Aims: We explored the possibility that the discrepant mass/densities in the TTV and RV populations might be linked to the properties of the environments in which these planets are formed.
Methods: For the largest currently available sample of FGK-type stars hosting low-mass TTV and RV planets, we determined the host star abundances. Then, by employing a simple stoichiometric model, we used these abundances to estimate the iron-to-silicate mass fraction (firon) and the water-mass fraction (wf) of the protoplanetary disks. We also calculated the kinematic properties of the host stars.
Results: We observed an indication that the hosts of TTV planets have slightly higher firon and lower wf values than their RV counterparts. This suggests that TTV planets (without considering their atmospheres) are denser than RV planets on average, which implies that larger atmospheres on TTV planets are required to account for their overall lower densities.
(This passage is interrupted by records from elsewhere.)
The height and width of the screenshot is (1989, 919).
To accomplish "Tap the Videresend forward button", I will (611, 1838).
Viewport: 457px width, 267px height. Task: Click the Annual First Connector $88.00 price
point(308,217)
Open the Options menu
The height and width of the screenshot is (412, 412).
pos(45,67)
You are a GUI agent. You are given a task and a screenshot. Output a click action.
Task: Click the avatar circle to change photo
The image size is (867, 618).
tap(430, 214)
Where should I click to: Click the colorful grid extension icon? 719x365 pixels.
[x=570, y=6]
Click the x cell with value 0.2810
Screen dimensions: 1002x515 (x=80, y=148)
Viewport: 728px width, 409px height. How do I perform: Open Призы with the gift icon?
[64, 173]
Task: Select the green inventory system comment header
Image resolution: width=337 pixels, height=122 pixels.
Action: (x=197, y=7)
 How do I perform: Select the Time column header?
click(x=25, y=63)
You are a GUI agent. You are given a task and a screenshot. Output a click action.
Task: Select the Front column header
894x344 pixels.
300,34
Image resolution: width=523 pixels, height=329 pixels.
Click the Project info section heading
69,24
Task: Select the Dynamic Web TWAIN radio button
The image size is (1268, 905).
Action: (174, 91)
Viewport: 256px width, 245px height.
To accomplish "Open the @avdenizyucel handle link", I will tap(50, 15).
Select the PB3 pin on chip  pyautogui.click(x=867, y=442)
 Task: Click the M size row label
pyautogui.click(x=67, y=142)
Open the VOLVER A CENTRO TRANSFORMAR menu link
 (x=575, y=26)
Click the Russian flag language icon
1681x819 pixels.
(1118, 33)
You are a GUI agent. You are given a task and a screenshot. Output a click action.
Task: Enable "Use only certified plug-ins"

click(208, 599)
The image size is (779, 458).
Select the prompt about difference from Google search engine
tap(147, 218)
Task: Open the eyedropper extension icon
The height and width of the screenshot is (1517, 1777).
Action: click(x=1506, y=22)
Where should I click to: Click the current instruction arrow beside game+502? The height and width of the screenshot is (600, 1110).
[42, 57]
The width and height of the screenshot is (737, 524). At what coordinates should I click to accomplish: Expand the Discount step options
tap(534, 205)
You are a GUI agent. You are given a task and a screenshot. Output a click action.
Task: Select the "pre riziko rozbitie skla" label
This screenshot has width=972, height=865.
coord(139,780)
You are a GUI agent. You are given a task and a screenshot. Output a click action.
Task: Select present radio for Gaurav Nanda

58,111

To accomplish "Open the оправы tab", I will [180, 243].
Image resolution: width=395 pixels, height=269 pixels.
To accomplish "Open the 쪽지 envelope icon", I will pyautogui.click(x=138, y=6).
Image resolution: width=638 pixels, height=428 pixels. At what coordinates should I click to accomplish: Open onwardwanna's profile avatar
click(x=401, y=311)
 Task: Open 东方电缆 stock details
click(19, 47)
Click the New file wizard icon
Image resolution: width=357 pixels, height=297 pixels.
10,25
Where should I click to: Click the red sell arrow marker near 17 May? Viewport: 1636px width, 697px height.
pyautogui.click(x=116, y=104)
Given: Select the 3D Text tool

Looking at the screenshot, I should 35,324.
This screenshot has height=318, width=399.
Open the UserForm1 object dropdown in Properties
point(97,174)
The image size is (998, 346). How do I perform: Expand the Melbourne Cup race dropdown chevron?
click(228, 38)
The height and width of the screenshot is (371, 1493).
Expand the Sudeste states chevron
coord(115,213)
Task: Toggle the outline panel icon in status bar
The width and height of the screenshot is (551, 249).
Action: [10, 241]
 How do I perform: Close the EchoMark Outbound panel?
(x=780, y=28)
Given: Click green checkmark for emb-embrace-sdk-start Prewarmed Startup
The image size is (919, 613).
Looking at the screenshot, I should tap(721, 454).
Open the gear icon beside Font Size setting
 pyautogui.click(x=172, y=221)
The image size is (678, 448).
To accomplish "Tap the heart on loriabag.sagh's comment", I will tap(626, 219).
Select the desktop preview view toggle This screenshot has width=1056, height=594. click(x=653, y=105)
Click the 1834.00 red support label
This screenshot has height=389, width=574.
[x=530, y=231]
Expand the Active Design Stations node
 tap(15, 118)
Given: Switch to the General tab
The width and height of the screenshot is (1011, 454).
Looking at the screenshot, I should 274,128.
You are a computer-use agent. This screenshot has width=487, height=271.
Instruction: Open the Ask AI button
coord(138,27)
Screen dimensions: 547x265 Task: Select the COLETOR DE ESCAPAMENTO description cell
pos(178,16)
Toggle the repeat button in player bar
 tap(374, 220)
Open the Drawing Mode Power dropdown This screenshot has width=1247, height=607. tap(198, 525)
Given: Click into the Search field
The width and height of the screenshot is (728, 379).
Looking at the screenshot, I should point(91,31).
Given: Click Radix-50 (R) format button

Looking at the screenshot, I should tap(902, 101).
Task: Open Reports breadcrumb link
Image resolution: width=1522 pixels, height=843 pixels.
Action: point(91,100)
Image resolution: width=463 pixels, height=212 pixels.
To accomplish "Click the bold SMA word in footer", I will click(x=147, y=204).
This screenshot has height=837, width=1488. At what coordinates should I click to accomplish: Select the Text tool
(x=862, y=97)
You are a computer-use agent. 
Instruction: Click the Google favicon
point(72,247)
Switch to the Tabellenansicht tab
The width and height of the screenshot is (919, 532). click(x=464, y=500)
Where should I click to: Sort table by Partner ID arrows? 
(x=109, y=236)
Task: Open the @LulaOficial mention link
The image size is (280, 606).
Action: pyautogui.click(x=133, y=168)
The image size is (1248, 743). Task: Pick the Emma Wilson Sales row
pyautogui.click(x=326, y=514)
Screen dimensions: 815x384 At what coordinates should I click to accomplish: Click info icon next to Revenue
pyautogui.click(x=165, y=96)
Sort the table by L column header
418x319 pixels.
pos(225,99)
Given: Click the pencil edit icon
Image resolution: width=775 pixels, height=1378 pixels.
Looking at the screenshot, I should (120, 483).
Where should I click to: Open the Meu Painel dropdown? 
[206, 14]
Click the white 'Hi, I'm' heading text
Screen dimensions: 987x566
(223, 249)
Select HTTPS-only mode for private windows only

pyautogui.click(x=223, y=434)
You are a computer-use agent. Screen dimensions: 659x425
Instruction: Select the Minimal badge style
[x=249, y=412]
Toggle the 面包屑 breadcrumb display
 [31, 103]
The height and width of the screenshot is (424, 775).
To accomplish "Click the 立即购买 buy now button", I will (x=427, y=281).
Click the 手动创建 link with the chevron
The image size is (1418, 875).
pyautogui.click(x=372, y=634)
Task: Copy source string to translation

However, we also note differences in the properties of the planets, such as their orbital periods, and variations in the quality of the spectroscopic data, which may have an impact on these results.
Conclusions: Exploring the TTV-RV mass and/or density discrepancy through a chemical analysis of the host star holds promise for future research, particularly with larger sample sizes and higher-quality data. Meanwhile, the provided detailed host star abundances can be employed to study the composition of the planets within the current sample, thereby contributing to a better understanding of the aforementioned discrepancy.